Ciò non toglie che il nostro impegno associativo debba essere rivolto innanzitutto ai ragazzi che vanno sui campi e alle persone che li accompagnano, con la logica del dono. Ma non ci si deve fermare a questo: all’operatore CSI si chiede un impegno che va ben oltre la buona organizzazione dei campionati, delle attività formative e quant’altro. Egli deve anche saper riflettere sui contenuti per generare proposte, rifuggendo il rischio di scadere nella mediocrità.  Ancor di più, è chiamato a donare la propria vita per il bene comune, credendo fortemente nella propria missione sociale: stare vicino alla gente per capirne i problemi, per poi avviare processi volti alla trasformazione della società stessa facendo i passi opportuni.

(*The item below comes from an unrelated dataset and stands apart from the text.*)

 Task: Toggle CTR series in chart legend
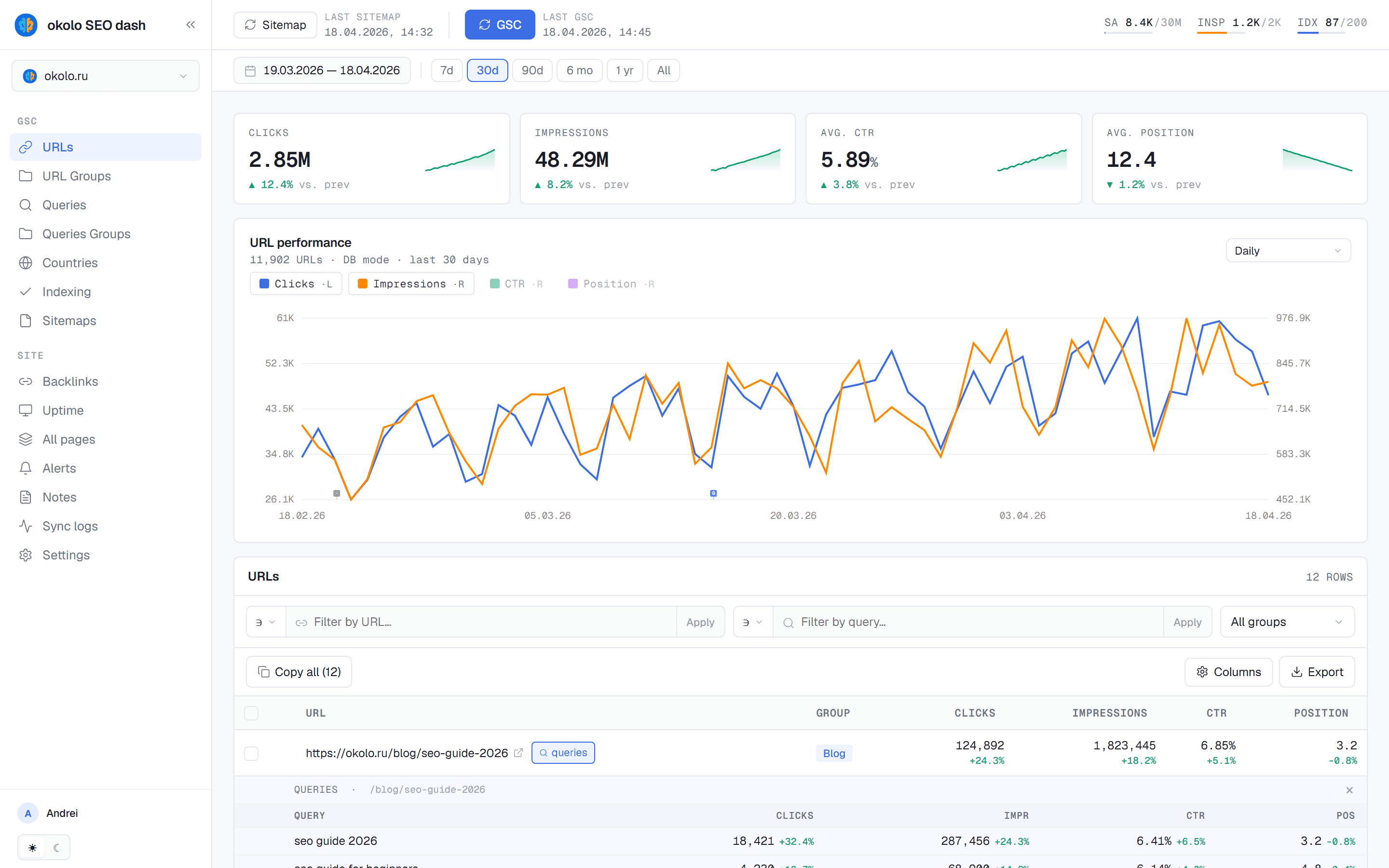516,284
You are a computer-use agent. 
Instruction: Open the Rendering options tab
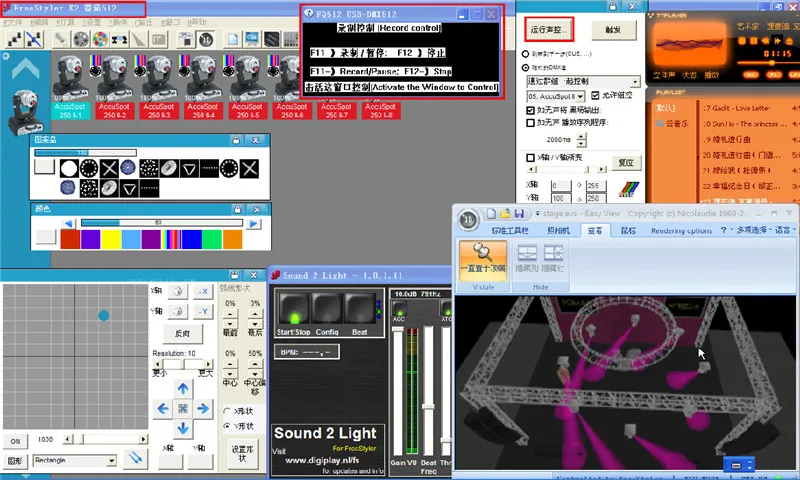coord(680,230)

Questo significa avere la volontà di partecipare, di stringere alleanze e di avere interlocutori validi, di assumersi delle responsabilità, intendendo la vita politica come servizio e la vita associativa come il dare risposte a bisogni pratici, avendo alle spalle la guida e il conforto della Chiesa.
“Ricostruire, ricucire, ripacificare – ha sottolineato il Vescovo Bassetti – sono un cammino concreto da fare insieme, comunità ecclesiale e cittadini. La nostra società ha pulsioni differenti e contrastanti; negli ultimi anni si sta diffondendo un modus vivendi concentrato sull’individualismo, che vede il più debole come un peso. Per ricostruire il paese e pacificare la società dobbiamo impegnarci tutti in opere e in carità, perché la carità unisce e rinfranca, e sconfigge la paura.”

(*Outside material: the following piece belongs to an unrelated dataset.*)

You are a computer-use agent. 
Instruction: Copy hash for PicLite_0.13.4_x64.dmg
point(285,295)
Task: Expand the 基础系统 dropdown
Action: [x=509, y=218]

Nella sessione conclusiva della convention di Assisi, questi temi sono stati ripresi nella tavola rotonda sulla vita del CSI, che ha avuto al centro il Presidente CSI Emilia Romagna Raffaele Candini e il vicepresidente nazionale Marco Calogiuri, ma ha avuto anche numerosi contributi sia da parte degli stessi presidenti CSI Abruzzo, Marche, Lazio e Umbria, che degli altri dirigenti presenti in sala.

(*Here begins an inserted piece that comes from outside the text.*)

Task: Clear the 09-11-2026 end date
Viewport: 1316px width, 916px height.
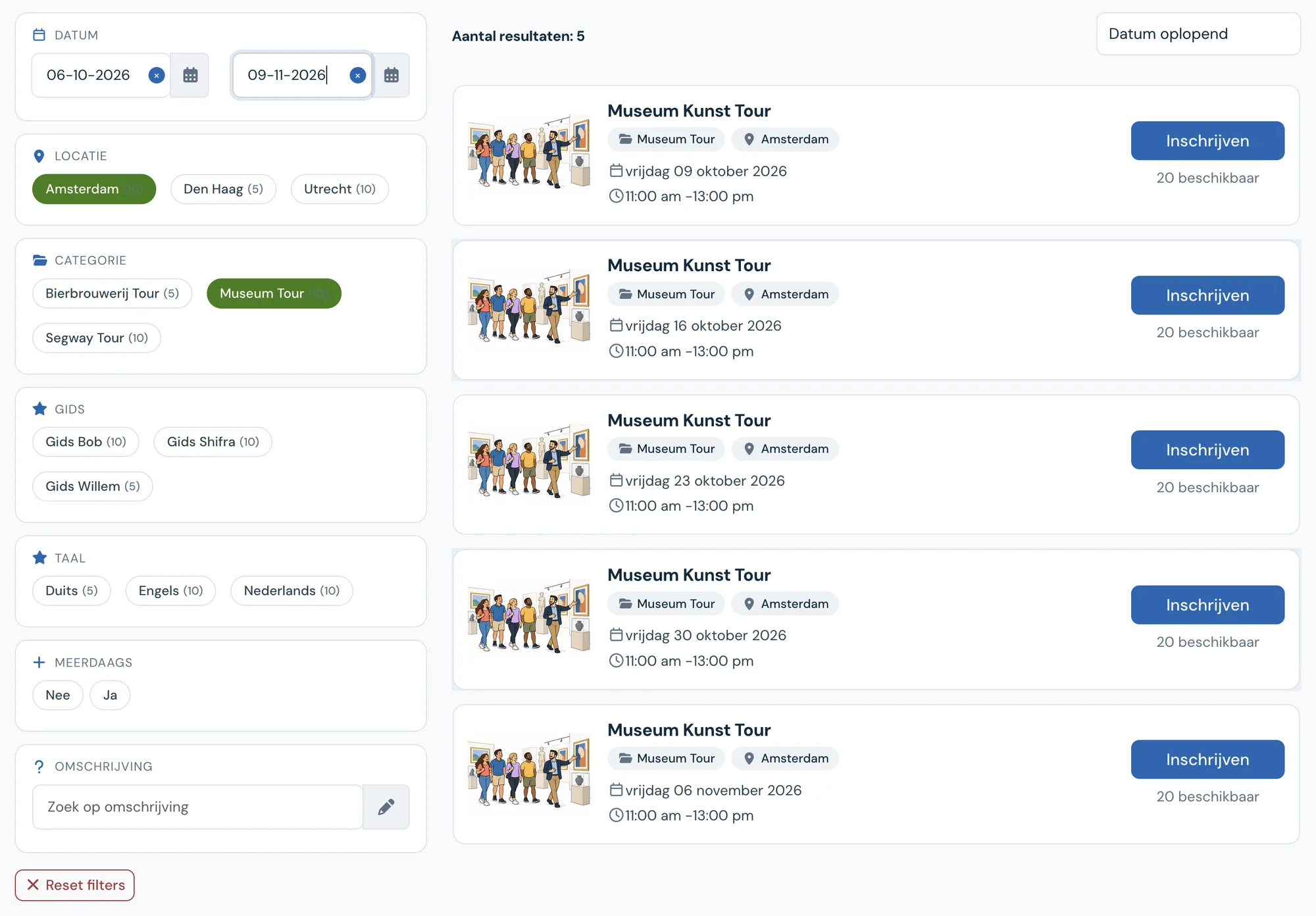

Attività sportiva, formazione, stile CSI, appartenenza ecclesiale, sono stati gli assi portanti dei dibattiti, proprio per porre le basi per un rinnovamento improntato sulle linee sopra esposte.
In conclusione, il presidente nazionale Vittorio Bosio, ha manifestato anch’egli il desiderio di “rimettere insieme l’associazione per far sì che il CSI possa lavorare per un futuro migliore per tutti quelli che, senza di noi, non troverebbero chi li accoglie.  Le problematiche da affrontare sono tante, sia all’interno che all’esterno. Le società sportive hanno tante esigenze, che spesso si scontrano con la sempre più accentuata crisi del volontariato. Se non stiamo attenti in futuro avremo sempre meno ASD e sempre più società lucrative che pensano al bene proprio e non a quello dei ragazzi. E a rendere la situazione ancor più preoccupante c’è il fatto che né il Governo, né il CONI, rispetto alle novità recentemente introdotte, finora hanno parlato di società sportive.”

E’ stata una presa di coscienza molto importante, quella fatta ad Assisi. Ora tocca a tutti noi tradurre le parole in fatti, senza se e senza ma.